> Dataset extract
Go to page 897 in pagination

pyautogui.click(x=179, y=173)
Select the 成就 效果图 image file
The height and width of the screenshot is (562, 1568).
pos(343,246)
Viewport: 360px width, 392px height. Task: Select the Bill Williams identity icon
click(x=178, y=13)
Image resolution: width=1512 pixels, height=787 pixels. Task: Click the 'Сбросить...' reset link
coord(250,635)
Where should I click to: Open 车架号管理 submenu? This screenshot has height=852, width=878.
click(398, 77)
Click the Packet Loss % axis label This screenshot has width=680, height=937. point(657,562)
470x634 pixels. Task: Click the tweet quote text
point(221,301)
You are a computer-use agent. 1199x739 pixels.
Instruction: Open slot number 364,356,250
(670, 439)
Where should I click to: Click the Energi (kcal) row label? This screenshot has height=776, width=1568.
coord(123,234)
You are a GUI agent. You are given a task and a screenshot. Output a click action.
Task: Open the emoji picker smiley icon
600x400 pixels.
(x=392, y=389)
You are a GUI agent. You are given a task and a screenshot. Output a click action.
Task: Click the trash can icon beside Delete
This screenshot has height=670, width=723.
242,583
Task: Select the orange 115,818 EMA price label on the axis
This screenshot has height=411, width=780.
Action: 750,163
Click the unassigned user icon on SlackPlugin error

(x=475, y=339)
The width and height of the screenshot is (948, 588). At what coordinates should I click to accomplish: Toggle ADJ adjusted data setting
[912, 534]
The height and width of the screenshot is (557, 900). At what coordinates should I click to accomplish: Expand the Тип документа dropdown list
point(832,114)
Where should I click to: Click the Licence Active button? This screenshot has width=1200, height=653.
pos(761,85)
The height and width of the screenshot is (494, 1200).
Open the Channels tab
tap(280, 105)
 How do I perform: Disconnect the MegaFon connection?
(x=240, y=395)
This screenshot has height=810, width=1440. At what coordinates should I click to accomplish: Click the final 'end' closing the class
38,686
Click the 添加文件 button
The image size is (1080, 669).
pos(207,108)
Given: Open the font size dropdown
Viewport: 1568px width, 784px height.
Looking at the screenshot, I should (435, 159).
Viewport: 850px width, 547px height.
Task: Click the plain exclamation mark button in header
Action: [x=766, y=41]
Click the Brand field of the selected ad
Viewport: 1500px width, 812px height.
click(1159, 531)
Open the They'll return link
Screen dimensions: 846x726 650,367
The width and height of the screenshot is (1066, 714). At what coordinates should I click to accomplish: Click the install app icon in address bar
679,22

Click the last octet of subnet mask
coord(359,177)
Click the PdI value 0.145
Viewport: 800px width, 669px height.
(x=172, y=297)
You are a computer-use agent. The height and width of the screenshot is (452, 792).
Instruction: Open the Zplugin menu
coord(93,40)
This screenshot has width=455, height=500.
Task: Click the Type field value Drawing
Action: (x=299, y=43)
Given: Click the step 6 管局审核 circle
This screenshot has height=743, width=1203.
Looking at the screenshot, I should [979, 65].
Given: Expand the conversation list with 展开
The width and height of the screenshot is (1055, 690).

> Instructions for the task
Reproduce the listing above verbatim.

> Exercise solution
Go to page 897 in pagination

pyautogui.click(x=179, y=173)
Select the 成就 效果图 image file
The height and width of the screenshot is (562, 1568).
pos(343,246)
Viewport: 360px width, 392px height. Task: Select the Bill Williams identity icon
click(x=178, y=13)
Image resolution: width=1512 pixels, height=787 pixels. Task: Click the 'Сбросить...' reset link
coord(250,635)
Where should I click to: Open 车架号管理 submenu? This screenshot has height=852, width=878.
click(398, 77)
Click the Packet Loss % axis label This screenshot has width=680, height=937. point(657,562)
470x634 pixels. Task: Click the tweet quote text
point(221,301)
You are a computer-use agent. 1199x739 pixels.
Instruction: Open slot number 364,356,250
(670, 439)
Where should I click to: Click the Energi (kcal) row label? This screenshot has height=776, width=1568.
coord(123,234)
You are a GUI agent. You are given a task and a screenshot. Output a click action.
Task: Open the emoji picker smiley icon
600x400 pixels.
(x=392, y=389)
You are a GUI agent. You are given a task and a screenshot. Output a click action.
Task: Click the trash can icon beside Delete
This screenshot has height=670, width=723.
242,583
Task: Select the orange 115,818 EMA price label on the axis
This screenshot has height=411, width=780.
Action: 750,163
Click the unassigned user icon on SlackPlugin error

(x=475, y=339)
The width and height of the screenshot is (948, 588). At what coordinates should I click to accomplish: Toggle ADJ adjusted data setting
[912, 534]
The height and width of the screenshot is (557, 900). At what coordinates should I click to accomplish: Expand the Тип документа dropdown list
point(832,114)
Where should I click to: Click the Licence Active button? This screenshot has width=1200, height=653.
pos(761,85)
The height and width of the screenshot is (494, 1200).
Open the Channels tab
tap(280, 105)
 How do I perform: Disconnect the MegaFon connection?
(x=240, y=395)
This screenshot has height=810, width=1440. At what coordinates should I click to accomplish: Click the final 'end' closing the class
38,686
Click the 添加文件 button
The image size is (1080, 669).
pos(207,108)
Given: Open the font size dropdown
Viewport: 1568px width, 784px height.
Looking at the screenshot, I should (435, 159).
Viewport: 850px width, 547px height.
Task: Click the plain exclamation mark button in header
Action: [x=766, y=41]
Click the Brand field of the selected ad
Viewport: 1500px width, 812px height.
click(1159, 531)
Open the They'll return link
Screen dimensions: 846x726 650,367
The width and height of the screenshot is (1066, 714). At what coordinates should I click to accomplish: Click the install app icon in address bar
679,22

Click the last octet of subnet mask
coord(359,177)
Click the PdI value 0.145
Viewport: 800px width, 669px height.
(x=172, y=297)
You are a computer-use agent. The height and width of the screenshot is (452, 792).
Instruction: Open the Zplugin menu
coord(93,40)
This screenshot has width=455, height=500.
Task: Click the Type field value Drawing
Action: (x=299, y=43)
Given: Click the step 6 管局审核 circle
This screenshot has height=743, width=1203.
Looking at the screenshot, I should [979, 65].
Given: Expand the conversation list with 展开
The width and height of the screenshot is (1055, 690).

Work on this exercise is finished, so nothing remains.